Soft Skills vs Placement Training vs Internships vs Placement Status (Interactive Plot)

Try this below interactive plot to understand the relationship between Soft Skills, Placement Training, Internships and Placement Status.

Prediction

The first thing i tried on the above dataset is lightgbm. This is the perfect model to try on datasets that are linearly unseperable. I got a 79.2% accuracy with lighgbm.
But, my main goal with this dataset was Permutation Importance. I wanted to look at which features are more important for Placement Status. The Random Forest itself has a `feature importance` feature, but, they doesn't handle correlated features well. This is where permutation importance comes in, which even though is computationally expensive than Random Forest, handles correlation issues better.

Result: This is absolutely right because getting an high score in aptitude tests will always matter whether we did projects or internships.

Well, Everyone knows that having good aptitude score means higher chance of getting placed. But, what happens if i remove aptitude score? Let's, Try it out. Projects matter a lot. But, why was Extracurricular Activities so high with Aptitude Score but not without it?
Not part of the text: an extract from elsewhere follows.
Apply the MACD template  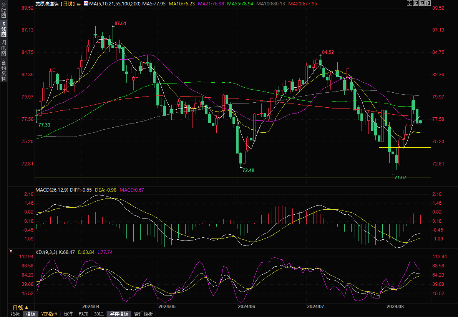83,314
It could mean two things:

  • Either there is a significant correlation between Aptitude Score and Extracurricular Activities
  • Or, When "Aptitude Test Score" was present, the model might have heavily relied on it because it's a strong, potentially single, numerical indicator. It could have been capturing a significant portion of the signal related to candidate quality that was also reflected in "Extra Activities" and "Workshops."
There is a very good correlation between Aptitude Score and Extracurricular Activities (0.48) and Projects and Extracurricular Activities (0.49) which may indicate that "Aptitude Test Score" is sharing information with "Extra Activities". Maybe "Aptitude Test Score" could have been acting as a proxy or surrogate for some of the information contained in these other features.
The Extracurricular Activites could also mean participating in events, conferences like IEEE and getting to know a lot of people which in turn may help them get a referral.

What happens if i remove the Extracurricular Activites itself? Again, Projects matter a lot. CGPA also matters. The correlation between Projects and CGPA, Projects and Workshops/Certification, Projects and Extracurricular Activities are high. This means, "Aptitude Score," "Workshops/Certifications," "Projects" and "Extracurricular Activities" could all be indicators of a general trait like "academic engagement".

"Projects" might also mean "applied skills" which could be an unique feature which helped a student get placed. Maybe that's the reason why, "Projects" is high even though, Aptitude Score was not present.

Conclusion

Do more Projects, Get a high score in Aptitude tests and have interest in your subject to get placed.